Following its broadcast, "The Computer Wore Menace Shoes" received mixed reviews from critics. Giving it a positive review, DVD Talk's Jason Bailey described the episode as a "smart piece of social satire". He especially enjoyed Homer's part in the episode, and found that his incompetence at handling computers is "comedic gold". Casey Burchby, another reviewer for DVD Talk, also enjoyed the social satire in the episode, and although he found the parody of The Prisoner "bizarre", he maintained that it was "bold".

Writing for DVD Verdict, Mac MacEntire argued that the episode is "hilarious", provided one has seen The Prisoner. DNA Smith described the episode as "memorable". The episode is also often considered to be a fan favorite, according to Matt Haigh of Den of Geek. On the other hand, DVD Movie Guide's Colin Jacobson was less impressed with the episode.

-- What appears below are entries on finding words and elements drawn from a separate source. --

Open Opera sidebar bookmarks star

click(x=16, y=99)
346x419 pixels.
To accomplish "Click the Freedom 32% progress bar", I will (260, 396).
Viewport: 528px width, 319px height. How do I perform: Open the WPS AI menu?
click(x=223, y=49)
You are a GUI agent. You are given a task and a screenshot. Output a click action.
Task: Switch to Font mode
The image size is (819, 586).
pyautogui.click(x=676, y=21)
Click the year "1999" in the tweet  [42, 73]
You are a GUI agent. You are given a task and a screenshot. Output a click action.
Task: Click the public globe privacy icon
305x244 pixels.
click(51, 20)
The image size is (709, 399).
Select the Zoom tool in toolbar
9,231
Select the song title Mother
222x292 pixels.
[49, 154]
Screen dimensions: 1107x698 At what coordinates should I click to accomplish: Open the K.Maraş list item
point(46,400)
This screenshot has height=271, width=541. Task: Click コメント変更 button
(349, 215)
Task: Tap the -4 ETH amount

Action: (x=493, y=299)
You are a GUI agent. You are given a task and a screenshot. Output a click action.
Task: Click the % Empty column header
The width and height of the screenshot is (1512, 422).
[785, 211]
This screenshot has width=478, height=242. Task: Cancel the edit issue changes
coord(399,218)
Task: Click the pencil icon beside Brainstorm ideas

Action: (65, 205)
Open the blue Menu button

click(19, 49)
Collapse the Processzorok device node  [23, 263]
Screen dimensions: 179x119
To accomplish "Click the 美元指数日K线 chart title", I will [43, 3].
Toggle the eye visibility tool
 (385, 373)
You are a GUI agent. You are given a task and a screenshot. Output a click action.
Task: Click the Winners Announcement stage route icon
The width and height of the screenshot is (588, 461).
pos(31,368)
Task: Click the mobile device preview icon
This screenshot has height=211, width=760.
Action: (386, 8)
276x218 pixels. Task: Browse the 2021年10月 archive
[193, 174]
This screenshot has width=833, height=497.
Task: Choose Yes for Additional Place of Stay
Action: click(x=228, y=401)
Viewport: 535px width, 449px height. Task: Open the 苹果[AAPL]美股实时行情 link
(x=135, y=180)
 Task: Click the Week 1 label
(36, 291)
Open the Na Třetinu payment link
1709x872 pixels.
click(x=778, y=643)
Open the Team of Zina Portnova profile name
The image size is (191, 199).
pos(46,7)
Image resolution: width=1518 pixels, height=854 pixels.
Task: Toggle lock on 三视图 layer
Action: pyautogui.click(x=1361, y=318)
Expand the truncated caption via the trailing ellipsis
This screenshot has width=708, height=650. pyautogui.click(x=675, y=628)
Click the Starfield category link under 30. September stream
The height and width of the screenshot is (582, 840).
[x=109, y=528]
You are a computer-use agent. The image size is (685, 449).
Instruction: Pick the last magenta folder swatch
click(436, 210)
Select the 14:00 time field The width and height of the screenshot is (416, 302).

In his review of The Simpsons: The Complete Twelfth Season, Jacobson wrote that he enjoyed the episode's take on "Internet idiocy". He wrote, "Some parts of it feel dated, but the web features even more ill-informed opinions today than it did nine years ago, so much of it remains timeless and on target." However, he was critical of the episode's third act. "The side of the show feels like it was intended to amuse a few fans and it doesn’t show a lot of real cleverness or wit", he wrote. He summarized the episode as being decent, but inconsistent.